Natural Language Processing: An Overview

Volume 7, Issue 4, August 2023     |     PP. 75-88      |     PDF (187 K)    |     Pub. Date: October 29, 2023
DOI: 10.54647/isss120314    60 Downloads     44281 Views  

Author(s)

Mehmet Beyaz, PhD/ TTG International Ltd-R&D Lab. Turkey.

Abstract
Natural Language Processing (NLP) stands at the intersection of linguistics and artificial intelligence, aiming to facilitate meaningful interactions between computers and human languages. This paper provides a comprehensive overview of NLP, tracing its evolution from its inception to its current state-of-the-art methodologies. At its core, NLP seeks to enable machines to understand, interpret, and generate human language in a way that is both meaningful and contextually relevant. The significance of NLP has grown exponentially with the digital age, finding applications in diverse domains such as chatbots, search engines, content recommendations, and automated translation systems.
Historically, NLP relied heavily on rule-based methods and basic statistical approaches.
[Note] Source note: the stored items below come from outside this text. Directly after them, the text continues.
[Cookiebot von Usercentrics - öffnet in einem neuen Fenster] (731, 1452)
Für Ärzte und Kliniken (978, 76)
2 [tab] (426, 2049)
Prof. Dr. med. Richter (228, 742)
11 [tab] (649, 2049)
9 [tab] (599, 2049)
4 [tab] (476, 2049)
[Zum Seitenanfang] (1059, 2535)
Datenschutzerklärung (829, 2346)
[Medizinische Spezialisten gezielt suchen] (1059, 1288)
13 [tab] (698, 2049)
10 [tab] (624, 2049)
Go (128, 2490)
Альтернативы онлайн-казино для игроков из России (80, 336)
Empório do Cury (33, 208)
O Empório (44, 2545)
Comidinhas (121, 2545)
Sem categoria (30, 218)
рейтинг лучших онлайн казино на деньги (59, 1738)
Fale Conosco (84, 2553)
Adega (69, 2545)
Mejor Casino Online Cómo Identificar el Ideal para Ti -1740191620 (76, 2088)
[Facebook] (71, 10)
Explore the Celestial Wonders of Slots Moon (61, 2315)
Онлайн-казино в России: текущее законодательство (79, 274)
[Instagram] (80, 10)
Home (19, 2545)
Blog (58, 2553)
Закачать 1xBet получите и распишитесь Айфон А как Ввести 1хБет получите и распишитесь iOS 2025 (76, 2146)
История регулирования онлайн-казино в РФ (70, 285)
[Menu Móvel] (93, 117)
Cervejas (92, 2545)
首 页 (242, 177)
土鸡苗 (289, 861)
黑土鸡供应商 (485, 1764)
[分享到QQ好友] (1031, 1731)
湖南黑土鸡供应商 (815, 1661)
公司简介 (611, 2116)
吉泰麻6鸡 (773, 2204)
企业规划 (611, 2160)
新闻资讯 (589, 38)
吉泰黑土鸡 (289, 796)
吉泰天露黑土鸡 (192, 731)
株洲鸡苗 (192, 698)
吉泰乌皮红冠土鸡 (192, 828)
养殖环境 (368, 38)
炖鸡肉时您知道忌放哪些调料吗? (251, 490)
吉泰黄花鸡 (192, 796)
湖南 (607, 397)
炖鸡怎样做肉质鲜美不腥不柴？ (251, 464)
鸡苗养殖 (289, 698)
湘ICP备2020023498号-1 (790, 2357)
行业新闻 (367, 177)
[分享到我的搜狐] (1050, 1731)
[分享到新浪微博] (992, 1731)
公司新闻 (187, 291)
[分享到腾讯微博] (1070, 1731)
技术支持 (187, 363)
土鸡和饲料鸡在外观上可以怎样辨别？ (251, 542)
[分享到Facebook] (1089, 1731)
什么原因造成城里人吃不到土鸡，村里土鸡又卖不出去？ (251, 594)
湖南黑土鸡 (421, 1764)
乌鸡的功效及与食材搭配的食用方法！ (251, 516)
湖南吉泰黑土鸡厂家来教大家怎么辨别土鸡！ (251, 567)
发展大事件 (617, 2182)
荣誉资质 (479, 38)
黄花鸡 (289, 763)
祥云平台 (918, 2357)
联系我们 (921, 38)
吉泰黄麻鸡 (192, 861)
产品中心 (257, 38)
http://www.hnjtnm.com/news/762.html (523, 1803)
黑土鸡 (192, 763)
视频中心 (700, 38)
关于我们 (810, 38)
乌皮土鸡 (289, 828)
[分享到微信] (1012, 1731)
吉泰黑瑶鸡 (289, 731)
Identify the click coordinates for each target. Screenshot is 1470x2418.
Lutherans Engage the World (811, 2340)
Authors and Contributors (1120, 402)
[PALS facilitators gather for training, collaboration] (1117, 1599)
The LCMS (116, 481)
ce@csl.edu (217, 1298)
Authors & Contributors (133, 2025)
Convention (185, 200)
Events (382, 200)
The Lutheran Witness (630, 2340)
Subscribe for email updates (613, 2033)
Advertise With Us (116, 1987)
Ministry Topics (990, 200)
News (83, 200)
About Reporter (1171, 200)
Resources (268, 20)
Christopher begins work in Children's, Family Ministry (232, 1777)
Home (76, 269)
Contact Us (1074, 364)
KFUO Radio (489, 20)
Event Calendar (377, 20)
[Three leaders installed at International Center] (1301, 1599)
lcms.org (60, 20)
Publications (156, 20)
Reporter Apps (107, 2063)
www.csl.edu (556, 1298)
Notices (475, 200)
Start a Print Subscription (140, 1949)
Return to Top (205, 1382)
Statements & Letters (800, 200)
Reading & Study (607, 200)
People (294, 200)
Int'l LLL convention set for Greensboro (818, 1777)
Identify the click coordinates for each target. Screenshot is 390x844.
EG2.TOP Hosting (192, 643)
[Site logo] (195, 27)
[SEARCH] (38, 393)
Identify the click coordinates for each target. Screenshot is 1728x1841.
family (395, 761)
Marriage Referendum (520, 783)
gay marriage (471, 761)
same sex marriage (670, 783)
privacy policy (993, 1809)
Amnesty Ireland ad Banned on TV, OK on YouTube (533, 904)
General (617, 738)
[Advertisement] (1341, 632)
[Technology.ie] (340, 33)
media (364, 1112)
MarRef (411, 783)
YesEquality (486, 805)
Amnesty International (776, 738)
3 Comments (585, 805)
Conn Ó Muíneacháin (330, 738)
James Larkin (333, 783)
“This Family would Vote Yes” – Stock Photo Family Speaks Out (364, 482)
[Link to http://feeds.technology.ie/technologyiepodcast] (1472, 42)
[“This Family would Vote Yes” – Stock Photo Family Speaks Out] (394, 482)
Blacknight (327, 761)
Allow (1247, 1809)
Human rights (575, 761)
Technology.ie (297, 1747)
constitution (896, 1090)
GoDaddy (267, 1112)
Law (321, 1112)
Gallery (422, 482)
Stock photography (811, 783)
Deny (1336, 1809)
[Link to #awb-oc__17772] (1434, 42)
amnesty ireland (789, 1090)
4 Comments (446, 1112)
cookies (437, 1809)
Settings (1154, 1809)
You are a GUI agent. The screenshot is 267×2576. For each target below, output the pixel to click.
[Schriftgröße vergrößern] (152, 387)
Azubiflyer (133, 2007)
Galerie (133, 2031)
However, the last decade has witnessed a paradigm shift with the advent of machine learning, and more recently, deep learning techniques. These methods, powered by vast amounts of data and enhanced computational power, have led to significant advancements in various NLP tasks. For instance, sentiment analysis, once a challenging endeavor due to linguistic nuances like sarcasm and cultural context, has seen improved accuracy rates with the introduction of neural networks and transformer architectures.
Yet, NLP is not without its challenges. Ambiguities inherent in human languages, polysemy (multiple meanings of a word), and the vast diversity of languages and dialects present hurdles that are yet to be fully overcome. Moreover, as NLP systems become more integrated into our daily lives, ethical considerations, such as bias in algorithms and the potential misuse of generated content, come to the forefront.
Recent innovations, like zero-shot learning and multimodal NLP, which combines textual data with other modalities like images or sound, hint at the future trajectory of the field. As we stand on the cusp of a new era in NLP, it is imperative to reflect on its journey, acknowledge its challenges, and envision a future where machines not only understand human language but do so responsibly and ethically.

Keywords
Natural Language Processing, linguistics, computational technology, human communication, machine understanding, transformer architectures, deep learning, self-attention, sentiment analysis, machine translation, ambiguities, sarcasm detection, cultural variations, ethical implications, biases, fairness, transparency, data modalities, images, audio, zero-shot learning, few-shot learning, generalization, ethical NLP, responsibility, innovation, humanity.

Cite this paper
Mehmet Beyaz, Natural Language Processing: An Overview , SCIREA Journal of Information Science and Systems Science. Volume 7, Issue 4, August 2023 | PP. 75-88. 10.54647/isss120314

References

[ 1 ] Jurafsky, D., & Martin, J. H. (2019). Speech and Language Processing. Stanford University.
[ 2 ] Hovy, E., & Lavid, J. (2010). Toward a ‘Science’ of Corpus Annotation: A New Methodological Challenge for Corpus Linguistics. International Journal of Translation, 22(1).
[ 3 ] Amodei, D., & Hernandez, D. (2018). AI and Compute. OpenAI Blog.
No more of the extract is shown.